Chart components can use the same chart package as the one in Sencha Touch. These charts are SVG- or HTML5 Canvas-based, and can deliver better performance on mobile devices. This enhanced charting package brings many new features to Ext JS 5, including:

  • Pan, zoom and crosshair interactions
  • Candlestick and OHLC series
  • Floating axes
  • Multiple axes
  • Greater customization

Touch Charts are not included in the framework, but they are available in a separate package. Therefore, to use them, you’ll need to enable the package:

“requires”: [
“sencha-charts” // ext/packages/sencha-charts
]

Please note when using the new charting package, some of the chart syntax has changed. It’s best to look at the Charts API docs or guides for more info.

Touch Charts

Conclusion

There are many more tricks that Ext JS 5 can offer that would work perfectly in the multi-device world. Device and feature checking, offline proxies…and more.
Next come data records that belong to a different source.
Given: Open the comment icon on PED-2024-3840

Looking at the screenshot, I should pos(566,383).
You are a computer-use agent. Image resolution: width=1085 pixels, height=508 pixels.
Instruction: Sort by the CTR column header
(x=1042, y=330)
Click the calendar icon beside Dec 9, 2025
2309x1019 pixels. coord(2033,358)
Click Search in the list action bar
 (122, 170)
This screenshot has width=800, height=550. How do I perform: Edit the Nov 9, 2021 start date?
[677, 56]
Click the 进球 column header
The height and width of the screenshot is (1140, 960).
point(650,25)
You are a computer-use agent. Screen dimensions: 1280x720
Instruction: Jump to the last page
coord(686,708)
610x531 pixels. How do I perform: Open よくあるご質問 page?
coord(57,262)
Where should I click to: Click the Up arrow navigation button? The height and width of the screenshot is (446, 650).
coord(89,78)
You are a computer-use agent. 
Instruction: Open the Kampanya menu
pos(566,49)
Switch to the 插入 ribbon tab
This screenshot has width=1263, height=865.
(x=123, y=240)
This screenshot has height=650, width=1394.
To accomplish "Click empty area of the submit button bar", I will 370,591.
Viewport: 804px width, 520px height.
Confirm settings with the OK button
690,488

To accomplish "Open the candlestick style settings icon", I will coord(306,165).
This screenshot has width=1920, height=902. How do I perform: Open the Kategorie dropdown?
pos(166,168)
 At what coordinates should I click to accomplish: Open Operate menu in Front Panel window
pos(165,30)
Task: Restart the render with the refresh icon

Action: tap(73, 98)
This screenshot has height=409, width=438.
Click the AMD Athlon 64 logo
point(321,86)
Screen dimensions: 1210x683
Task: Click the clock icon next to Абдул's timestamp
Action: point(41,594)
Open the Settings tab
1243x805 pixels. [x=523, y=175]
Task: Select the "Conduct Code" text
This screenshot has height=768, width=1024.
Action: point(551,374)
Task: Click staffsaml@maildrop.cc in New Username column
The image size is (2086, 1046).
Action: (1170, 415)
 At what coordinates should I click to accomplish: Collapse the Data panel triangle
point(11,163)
You can start playing with this right now and test it on your touch device.

If you’d like to learn more about upgrading to Ext JS 5 and optimizing your existing apps for tablets, take our course: Upgrade to Ext JS 5 & Optimize for Tablets. Check out our course listings to sign up for one of our classes — online, on-site or at worldwide locations.

coming soon

Something Awesome Is

COMING SOON!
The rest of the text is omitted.